4.5. Compiled code is not the only way Lean evaluates🔗

lean-bench measures compiled-code wall time, full stop (see Advanced). It does not measure:

#eval — runs in the elaborator, not native code, and can be much slower than the compiled equivalent on numeric work.
decide / Decidable reduction at type-check time — uses the kernel reducer, which is slower still and has very different cost-per-step characteristics from compiled code.
reduce / simp — symbolic, not computational. The cost model is "size of the term, number of rewrites" rather than "wall-clock time of a compiled function".
kernel typechecking — has its own performance regime, dominated by definitional unfolding rather than by the algorithm.
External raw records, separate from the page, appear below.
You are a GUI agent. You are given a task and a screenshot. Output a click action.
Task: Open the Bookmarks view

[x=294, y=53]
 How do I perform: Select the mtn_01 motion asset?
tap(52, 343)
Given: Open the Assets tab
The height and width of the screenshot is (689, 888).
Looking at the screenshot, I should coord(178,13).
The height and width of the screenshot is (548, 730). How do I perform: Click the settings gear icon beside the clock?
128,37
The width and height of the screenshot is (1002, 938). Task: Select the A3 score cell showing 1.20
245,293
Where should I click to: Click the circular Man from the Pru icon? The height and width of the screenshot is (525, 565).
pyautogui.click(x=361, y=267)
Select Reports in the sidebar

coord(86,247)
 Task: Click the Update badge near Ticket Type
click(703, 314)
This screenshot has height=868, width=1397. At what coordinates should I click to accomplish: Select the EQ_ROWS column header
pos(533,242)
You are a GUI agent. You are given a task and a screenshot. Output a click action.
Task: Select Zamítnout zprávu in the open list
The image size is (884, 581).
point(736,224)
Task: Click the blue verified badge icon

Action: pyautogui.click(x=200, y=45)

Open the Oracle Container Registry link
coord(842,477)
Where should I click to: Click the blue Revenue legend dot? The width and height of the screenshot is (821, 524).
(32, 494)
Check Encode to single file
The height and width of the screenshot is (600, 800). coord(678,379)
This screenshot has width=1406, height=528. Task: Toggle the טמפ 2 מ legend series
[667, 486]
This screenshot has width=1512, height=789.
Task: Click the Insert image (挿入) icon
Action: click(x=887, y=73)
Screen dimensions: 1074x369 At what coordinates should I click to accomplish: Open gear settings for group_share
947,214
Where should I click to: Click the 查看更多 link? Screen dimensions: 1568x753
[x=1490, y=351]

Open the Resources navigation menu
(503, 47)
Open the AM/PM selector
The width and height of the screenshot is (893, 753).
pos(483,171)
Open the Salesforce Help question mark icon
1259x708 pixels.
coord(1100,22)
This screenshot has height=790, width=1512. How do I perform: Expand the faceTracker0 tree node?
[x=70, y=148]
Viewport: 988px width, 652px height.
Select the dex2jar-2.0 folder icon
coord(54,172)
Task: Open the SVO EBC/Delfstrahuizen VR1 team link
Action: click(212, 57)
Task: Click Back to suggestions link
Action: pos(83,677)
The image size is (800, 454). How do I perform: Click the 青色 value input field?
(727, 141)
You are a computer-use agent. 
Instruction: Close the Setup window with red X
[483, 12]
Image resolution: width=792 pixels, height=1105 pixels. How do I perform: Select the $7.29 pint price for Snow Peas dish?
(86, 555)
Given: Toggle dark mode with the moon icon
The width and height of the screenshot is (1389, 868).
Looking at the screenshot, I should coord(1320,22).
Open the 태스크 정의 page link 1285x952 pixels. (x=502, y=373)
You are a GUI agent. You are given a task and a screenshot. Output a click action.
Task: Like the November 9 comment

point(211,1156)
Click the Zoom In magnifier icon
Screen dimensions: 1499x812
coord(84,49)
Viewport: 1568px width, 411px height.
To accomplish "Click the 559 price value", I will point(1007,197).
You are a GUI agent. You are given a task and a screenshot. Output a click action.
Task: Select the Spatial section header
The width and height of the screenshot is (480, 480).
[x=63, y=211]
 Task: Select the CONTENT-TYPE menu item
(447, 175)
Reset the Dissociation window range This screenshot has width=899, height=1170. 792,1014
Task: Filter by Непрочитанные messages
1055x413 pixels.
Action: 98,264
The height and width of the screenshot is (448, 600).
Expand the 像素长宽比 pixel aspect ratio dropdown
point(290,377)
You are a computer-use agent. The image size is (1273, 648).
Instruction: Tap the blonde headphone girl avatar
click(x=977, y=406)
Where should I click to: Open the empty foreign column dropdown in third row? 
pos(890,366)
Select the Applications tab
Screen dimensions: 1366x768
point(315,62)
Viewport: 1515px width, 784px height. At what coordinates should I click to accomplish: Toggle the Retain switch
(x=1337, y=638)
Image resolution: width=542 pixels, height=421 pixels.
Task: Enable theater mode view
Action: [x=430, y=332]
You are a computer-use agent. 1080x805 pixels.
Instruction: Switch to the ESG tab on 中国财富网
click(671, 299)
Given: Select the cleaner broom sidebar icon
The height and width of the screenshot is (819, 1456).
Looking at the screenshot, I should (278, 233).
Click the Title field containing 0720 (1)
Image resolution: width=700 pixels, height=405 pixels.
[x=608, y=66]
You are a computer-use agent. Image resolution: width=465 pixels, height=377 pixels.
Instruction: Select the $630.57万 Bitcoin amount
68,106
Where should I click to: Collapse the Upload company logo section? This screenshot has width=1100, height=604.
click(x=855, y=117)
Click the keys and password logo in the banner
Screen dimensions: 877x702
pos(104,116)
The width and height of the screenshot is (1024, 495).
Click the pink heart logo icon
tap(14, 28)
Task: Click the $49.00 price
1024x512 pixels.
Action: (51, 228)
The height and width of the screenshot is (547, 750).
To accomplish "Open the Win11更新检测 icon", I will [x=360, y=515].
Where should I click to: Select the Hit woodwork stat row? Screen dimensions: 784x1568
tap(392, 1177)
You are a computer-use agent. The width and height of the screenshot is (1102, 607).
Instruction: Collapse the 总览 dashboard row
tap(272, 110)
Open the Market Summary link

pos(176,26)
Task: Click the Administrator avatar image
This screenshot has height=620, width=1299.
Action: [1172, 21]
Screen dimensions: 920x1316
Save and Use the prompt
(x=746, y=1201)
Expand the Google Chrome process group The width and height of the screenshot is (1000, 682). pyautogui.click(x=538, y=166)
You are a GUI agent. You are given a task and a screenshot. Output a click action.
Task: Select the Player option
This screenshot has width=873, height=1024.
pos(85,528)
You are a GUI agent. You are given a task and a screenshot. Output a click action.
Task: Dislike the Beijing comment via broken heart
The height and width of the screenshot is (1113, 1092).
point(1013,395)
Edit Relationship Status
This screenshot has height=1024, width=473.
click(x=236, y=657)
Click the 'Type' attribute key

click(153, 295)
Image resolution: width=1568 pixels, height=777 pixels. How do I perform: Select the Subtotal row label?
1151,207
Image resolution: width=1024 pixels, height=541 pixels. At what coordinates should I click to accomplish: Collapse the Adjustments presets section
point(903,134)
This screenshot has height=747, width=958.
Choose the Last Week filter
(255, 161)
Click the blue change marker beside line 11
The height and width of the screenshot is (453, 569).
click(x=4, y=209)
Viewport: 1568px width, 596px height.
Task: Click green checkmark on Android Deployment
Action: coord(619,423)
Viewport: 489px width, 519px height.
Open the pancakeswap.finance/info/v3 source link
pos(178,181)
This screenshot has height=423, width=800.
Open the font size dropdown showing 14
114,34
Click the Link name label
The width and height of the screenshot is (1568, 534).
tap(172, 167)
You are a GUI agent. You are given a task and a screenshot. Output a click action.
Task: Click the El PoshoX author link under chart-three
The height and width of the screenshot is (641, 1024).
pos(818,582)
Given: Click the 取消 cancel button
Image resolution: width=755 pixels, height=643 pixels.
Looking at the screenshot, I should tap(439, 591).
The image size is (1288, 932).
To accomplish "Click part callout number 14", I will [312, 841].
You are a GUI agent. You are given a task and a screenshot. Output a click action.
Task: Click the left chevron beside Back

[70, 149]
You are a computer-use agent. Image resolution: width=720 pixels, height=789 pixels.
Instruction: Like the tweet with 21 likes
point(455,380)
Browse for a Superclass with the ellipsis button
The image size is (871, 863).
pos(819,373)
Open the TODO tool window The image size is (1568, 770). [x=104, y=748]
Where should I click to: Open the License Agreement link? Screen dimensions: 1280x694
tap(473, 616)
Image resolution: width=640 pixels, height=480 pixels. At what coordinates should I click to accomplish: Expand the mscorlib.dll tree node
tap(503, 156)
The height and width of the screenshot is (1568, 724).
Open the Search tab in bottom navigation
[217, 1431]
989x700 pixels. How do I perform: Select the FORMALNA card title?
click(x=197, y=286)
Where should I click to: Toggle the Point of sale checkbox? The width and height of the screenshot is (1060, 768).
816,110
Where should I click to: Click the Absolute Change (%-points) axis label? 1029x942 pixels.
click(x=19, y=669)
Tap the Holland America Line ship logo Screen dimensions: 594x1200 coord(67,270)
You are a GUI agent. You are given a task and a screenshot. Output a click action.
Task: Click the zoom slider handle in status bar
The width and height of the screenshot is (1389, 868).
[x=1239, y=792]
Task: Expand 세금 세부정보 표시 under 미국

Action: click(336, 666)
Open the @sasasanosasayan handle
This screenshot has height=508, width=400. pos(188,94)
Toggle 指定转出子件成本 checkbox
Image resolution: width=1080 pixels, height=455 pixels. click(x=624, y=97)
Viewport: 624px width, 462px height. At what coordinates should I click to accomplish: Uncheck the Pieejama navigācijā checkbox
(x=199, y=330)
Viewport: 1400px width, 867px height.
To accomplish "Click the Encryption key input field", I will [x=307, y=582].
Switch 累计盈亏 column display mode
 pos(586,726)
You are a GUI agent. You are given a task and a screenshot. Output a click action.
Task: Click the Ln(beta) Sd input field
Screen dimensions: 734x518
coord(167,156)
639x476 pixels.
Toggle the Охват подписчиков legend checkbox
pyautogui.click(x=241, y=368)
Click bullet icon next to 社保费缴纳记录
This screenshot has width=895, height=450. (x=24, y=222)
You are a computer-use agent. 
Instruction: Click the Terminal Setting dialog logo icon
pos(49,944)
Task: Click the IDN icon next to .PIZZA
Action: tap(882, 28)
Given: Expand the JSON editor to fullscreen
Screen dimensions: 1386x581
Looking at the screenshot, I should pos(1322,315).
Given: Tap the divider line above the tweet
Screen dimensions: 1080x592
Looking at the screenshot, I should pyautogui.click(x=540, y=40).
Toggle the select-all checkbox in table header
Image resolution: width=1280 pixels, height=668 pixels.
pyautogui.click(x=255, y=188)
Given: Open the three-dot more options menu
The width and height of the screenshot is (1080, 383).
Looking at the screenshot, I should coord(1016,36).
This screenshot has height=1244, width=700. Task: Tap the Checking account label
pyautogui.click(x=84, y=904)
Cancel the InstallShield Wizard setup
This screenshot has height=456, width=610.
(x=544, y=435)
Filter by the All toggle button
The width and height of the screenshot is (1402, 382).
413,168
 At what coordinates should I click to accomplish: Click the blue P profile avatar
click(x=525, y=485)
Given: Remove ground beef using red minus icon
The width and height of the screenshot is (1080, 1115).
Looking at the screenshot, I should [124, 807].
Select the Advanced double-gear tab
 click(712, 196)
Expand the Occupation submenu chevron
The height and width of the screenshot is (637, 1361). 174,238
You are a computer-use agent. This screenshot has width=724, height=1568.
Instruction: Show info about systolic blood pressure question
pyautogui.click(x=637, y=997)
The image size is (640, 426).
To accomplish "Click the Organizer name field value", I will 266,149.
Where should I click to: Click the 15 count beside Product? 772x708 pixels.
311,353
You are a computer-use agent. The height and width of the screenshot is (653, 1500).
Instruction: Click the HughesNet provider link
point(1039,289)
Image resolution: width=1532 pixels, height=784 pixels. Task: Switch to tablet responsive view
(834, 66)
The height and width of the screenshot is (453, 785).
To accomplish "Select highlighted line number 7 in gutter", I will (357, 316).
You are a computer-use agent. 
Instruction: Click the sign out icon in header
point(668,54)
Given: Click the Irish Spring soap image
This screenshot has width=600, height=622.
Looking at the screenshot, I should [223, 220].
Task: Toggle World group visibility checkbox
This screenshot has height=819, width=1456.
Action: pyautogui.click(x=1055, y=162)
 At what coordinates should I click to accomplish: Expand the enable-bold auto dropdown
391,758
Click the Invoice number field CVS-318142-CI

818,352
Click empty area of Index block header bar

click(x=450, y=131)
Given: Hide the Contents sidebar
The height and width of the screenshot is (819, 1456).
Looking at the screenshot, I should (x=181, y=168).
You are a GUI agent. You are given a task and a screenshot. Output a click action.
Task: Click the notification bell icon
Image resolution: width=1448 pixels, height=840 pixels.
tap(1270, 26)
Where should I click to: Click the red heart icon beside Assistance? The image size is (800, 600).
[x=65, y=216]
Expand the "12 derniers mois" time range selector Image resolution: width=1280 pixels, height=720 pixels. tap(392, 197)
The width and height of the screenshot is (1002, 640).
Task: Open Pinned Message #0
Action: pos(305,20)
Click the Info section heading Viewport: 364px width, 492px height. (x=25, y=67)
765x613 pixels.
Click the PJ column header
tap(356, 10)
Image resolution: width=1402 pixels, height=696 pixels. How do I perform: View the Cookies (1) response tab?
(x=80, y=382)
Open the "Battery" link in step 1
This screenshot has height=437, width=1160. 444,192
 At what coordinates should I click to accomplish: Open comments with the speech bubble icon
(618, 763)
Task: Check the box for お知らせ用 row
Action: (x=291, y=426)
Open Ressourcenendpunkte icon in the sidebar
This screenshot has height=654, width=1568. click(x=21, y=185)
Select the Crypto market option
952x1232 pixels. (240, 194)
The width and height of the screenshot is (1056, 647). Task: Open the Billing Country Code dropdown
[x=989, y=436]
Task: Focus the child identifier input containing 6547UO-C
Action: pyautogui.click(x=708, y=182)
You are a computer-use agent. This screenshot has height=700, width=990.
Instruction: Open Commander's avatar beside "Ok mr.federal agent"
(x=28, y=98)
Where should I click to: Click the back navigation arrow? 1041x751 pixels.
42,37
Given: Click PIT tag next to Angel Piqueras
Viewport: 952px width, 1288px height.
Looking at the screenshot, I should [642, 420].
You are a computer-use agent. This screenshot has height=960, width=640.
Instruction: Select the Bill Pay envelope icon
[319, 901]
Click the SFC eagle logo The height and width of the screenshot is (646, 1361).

Two consequences. First, you cannot use #eval (or a tactic that calls into the elaborator) as a sanity check that your benchmark is fast enough. Compile it, run it, look at lean-bench list / verify. Second, performance regressions visible in simp or decide aren't the same regressions a compiled-code benchmark catches — these are distinct phenomena and need distinct tooling. If you're chasing a compile-time slowdown, you want kernel- or elaborator-level tracing rather than a lean-bench row.

The corollary: a function being benchmarked must compile. noncomputable defs, defs that depend on Classical.choice, and proofs-as-programs (PSigma.fst-style extraction from non-decidable existentials) won't be measurable. The failure surfaces when building or running the compiled benchmark, not during setup_benchmark elaboration.